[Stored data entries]
--- START ---

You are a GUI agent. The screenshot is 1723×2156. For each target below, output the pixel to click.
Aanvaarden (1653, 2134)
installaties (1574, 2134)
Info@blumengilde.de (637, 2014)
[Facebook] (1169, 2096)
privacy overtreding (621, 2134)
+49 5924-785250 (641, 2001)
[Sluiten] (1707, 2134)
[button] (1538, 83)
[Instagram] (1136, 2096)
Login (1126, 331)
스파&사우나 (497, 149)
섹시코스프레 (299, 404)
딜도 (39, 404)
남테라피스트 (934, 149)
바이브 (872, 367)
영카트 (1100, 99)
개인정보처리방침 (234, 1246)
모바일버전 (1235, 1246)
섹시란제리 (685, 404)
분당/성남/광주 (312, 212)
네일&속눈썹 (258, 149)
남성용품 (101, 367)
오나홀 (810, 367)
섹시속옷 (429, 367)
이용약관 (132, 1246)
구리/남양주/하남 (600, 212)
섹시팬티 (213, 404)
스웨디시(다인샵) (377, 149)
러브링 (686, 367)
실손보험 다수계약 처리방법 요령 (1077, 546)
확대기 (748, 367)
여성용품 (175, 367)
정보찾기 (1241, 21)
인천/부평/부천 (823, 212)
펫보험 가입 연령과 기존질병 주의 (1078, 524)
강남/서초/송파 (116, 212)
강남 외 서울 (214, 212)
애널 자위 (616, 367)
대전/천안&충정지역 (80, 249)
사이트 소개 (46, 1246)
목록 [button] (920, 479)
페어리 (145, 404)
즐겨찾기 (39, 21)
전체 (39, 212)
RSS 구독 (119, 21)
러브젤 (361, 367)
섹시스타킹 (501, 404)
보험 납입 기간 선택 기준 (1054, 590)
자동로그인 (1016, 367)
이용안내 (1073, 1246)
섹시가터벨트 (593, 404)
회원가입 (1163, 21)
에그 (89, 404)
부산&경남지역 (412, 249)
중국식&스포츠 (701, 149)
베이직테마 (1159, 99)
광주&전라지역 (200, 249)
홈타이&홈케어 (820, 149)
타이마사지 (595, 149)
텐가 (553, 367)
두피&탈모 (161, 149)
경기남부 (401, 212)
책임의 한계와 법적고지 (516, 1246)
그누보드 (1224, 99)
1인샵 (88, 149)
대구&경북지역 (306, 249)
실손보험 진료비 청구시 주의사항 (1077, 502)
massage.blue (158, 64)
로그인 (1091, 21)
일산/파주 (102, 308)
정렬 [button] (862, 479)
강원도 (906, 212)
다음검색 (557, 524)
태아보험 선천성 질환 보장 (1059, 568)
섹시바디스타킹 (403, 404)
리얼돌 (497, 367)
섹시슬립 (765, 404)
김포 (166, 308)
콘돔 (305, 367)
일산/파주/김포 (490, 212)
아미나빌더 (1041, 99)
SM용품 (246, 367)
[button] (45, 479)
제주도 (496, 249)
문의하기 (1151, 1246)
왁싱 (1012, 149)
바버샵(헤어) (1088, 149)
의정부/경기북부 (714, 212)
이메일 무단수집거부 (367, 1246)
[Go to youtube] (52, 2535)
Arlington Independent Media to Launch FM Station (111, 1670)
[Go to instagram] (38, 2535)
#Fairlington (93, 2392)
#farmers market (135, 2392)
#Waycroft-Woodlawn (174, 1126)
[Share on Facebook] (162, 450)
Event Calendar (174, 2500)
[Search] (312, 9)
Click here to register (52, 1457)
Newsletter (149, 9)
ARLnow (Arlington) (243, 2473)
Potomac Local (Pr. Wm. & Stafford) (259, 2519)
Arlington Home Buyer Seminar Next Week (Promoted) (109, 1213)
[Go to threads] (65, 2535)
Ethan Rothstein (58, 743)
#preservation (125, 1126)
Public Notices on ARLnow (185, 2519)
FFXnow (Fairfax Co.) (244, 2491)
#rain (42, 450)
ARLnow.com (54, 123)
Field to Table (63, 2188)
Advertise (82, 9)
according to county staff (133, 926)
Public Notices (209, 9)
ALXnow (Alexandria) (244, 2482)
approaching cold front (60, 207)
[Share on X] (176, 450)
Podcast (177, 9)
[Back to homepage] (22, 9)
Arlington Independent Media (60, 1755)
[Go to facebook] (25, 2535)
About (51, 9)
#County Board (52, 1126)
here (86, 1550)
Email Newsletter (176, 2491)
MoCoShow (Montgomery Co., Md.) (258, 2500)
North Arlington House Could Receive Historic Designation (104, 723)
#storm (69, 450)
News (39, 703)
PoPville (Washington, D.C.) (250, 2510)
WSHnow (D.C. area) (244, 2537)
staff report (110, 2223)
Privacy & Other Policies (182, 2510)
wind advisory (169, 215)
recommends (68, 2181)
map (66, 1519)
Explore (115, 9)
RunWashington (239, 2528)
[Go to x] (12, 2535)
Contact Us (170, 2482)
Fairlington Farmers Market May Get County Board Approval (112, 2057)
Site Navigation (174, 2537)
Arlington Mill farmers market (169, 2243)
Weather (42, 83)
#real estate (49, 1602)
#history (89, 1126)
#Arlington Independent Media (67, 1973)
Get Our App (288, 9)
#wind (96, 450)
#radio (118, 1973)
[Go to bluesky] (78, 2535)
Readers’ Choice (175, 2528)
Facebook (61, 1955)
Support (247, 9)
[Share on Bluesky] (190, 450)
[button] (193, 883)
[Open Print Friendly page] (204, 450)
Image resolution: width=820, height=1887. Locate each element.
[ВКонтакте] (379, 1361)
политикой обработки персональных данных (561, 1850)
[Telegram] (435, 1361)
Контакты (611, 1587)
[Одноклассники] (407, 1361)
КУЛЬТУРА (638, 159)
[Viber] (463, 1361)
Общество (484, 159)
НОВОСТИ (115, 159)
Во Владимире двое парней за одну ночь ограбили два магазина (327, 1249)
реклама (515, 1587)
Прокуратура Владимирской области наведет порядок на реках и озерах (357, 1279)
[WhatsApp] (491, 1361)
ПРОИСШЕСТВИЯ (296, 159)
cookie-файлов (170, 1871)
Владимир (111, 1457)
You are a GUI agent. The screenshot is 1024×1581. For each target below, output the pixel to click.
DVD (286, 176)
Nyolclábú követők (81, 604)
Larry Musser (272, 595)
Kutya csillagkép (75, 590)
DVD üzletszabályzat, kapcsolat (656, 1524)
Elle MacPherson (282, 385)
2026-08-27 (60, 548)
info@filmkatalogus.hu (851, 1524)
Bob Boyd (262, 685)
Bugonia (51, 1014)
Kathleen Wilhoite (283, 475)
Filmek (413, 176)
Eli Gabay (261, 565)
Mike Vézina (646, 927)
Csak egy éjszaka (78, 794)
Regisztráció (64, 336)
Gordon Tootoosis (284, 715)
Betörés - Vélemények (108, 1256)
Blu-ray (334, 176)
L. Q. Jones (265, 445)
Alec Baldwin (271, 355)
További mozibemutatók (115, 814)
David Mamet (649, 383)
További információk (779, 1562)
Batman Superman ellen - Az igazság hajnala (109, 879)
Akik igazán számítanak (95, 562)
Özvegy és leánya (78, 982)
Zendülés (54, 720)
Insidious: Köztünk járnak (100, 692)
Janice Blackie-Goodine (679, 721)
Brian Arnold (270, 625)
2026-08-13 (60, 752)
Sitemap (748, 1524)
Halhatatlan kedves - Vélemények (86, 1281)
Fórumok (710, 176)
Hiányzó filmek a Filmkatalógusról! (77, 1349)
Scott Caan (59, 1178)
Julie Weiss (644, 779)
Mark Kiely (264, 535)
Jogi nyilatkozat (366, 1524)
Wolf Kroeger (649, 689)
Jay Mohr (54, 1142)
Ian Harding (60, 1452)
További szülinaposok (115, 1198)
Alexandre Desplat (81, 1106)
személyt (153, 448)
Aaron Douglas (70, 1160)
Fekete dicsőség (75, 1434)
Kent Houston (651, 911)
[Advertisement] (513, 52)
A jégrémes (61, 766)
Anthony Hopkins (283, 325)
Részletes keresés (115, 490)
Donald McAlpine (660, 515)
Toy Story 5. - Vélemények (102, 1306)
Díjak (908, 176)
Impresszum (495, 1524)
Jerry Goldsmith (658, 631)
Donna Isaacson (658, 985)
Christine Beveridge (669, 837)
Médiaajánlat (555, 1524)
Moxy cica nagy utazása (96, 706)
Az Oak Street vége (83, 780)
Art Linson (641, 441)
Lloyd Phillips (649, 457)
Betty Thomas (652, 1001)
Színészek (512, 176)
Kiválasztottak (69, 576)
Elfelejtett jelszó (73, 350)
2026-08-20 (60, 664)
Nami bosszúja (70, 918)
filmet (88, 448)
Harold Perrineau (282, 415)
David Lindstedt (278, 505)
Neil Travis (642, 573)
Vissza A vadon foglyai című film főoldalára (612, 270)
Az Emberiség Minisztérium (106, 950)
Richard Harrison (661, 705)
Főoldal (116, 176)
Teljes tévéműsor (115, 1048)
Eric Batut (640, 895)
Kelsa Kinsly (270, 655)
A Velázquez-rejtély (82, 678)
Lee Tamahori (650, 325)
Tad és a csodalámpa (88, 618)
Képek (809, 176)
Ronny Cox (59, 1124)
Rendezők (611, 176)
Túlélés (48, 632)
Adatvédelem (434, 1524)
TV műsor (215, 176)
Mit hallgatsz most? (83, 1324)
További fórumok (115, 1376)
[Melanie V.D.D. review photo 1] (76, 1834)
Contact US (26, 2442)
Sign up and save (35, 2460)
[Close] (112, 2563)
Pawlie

--- END ---

Your goal » Transcribe only the lines from the beginning of the entries to the line with "로그인 (1091, 21)", inclusive, exactly as written.

Response below »
You are a GUI agent. The screenshot is 1723×2156. For each target below, output the pixel to click.
Aanvaarden (1653, 2134)
installaties (1574, 2134)
Info@blumengilde.de (637, 2014)
[Facebook] (1169, 2096)
privacy overtreding (621, 2134)
+49 5924-785250 (641, 2001)
[Sluiten] (1707, 2134)
[button] (1538, 83)
[Instagram] (1136, 2096)
Login (1126, 331)
스파&사우나 (497, 149)
섹시코스프레 (299, 404)
딜도 (39, 404)
남테라피스트 (934, 149)
바이브 (872, 367)
영카트 (1100, 99)
개인정보처리방침 (234, 1246)
모바일버전 (1235, 1246)
섹시란제리 (685, 404)
분당/성남/광주 (312, 212)
네일&속눈썹 (258, 149)
남성용품 (101, 367)
오나홀 (810, 367)
섹시속옷 (429, 367)
이용약관 (132, 1246)
구리/남양주/하남 (600, 212)
섹시팬티 (213, 404)
스웨디시(다인샵) (377, 149)
러브링 (686, 367)
실손보험 다수계약 처리방법 요령 (1077, 546)
확대기 (748, 367)
여성용품 (175, 367)
정보찾기 (1241, 21)
인천/부평/부천 (823, 212)
펫보험 가입 연령과 기존질병 주의 (1078, 524)
강남/서초/송파 (116, 212)
강남 외 서울 (214, 212)
애널 자위 (616, 367)
대전/천안&충정지역 (80, 249)
사이트 소개 (46, 1246)
목록 [button] (920, 479)
페어리 (145, 404)
즐겨찾기 (39, 21)
전체 (39, 212)
RSS 구독 (119, 21)
러브젤 (361, 367)
섹시스타킹 (501, 404)
보험 납입 기간 선택 기준 (1054, 590)
자동로그인 (1016, 367)
이용안내 (1073, 1246)
섹시가터벨트 (593, 404)
회원가입 (1163, 21)
에그 (89, 404)
부산&경남지역 (412, 249)
중국식&스포츠 (701, 149)
베이직테마 (1159, 99)
광주&전라지역 (200, 249)
홈타이&홈케어 (820, 149)
타이마사지 (595, 149)
텐가 (553, 367)
두피&탈모 (161, 149)
경기남부 (401, 212)
책임의 한계와 법적고지 (516, 1246)
그누보드 (1224, 99)
1인샵 (88, 149)
대구&경북지역 (306, 249)
실손보험 진료비 청구시 주의사항 (1077, 502)
massage.blue (158, 64)
로그인 (1091, 21)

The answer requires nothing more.